Greetings & Welcome!
Lot’s of good people here to answer questions and offer advice.
If your Astro is in good shape and capable of towing what you want, I’d probably stick with it and just make it into a more complete camper. Quite often the devil you know is better than the devil you don’t. Even brand new vehicles often turn out to be lemons.
Please keep in mind that the dream most promoters are pushing is more fiction than fact, and a very tiny percentage of those who try it make it longer than a year or two, and a huge majority of them wind up broke, broken, homeless, & jobless, and severely regret having been sucked into it. It’s not all rainbows and roses like the promoters would have you believe. They’re in it for the MONEY first and foremost. Their advice is typically centered around them making money, not what’s actually best for you.
Done right, vandwelling can be a beautiful lifestyle. I’ve been living on wheels since 1973, happily and successfully, but I’ve always worked full time as well. Jobs and/or money is the biggest failure point in this lifestyle. Vandwelling is far from free, and for many it is even more expensive than their previous lifestyle. Jobs that fit a mobile lifestyle can be hard to come by. Loneliness is another frequent failure point, and so is deep depression for those trying to live in cargo vans. Deep depression, stress, and anxiety hit me very hard when I tried a cargo van, something I had never experienced in campers with lots of windows, and not having to constantly worry about hiding or what others might think of me or call the cops on me. Cargo vans carry a very bad stigma in the eyes of the public, and in the eyes of the authorities.

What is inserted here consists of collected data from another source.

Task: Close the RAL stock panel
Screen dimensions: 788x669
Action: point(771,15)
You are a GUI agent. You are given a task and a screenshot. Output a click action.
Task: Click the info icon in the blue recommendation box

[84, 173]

For 30 years I worked as a traveling construction worker, a good job with decent pay. Today I make my money doing computer maintenance and repairs both online, and in person if it’s local and the weather is agreeable. Otherwise I do it remotely from the comfort of my van. I choose to live in my van rather than out of it, so I have a good kitchen, a toilet, and a shower. I have both heating and cooling to keep me comfortable regardless of extreme outside temperatures. I have a house battery that is charged mainly while driving, and a generator as a backup plan. I don’t have solar, roof vents, or 12v fridges, and I designed my van to allow me to live comfortably without any power if the need arises, just like if I was tent camping in the wilderness. It is important to be prepared for anything that may happen, so you can at the very least survive it. I learned that when I was relying on solar and spent the majority of my time without any power. Charging while driving totally solved that problem later.
While I generally go shopping every week, I try to keep a months worth of emergency rations on board at all times. My theory is that if I can stay reasonably comfortable, with food and water for at least a month, that should buy me plenty of time to recover from whatever situation I’ve gotten myself into.
If you start with your eyes open and prepared, with multiple plans and backup plans, your chances for success are far greater. Never gamble more than you can afford to lose. Jobs and money get harder the older we get. The best time to work the longest and hardest is while we’re young, banking everything possible. The road will always be there, and the more money and security we can have before embarking the better. #Vanlife is not enjoyable if you’re just surviving. The difference between being homeless, and being on an adventure all boils down to money.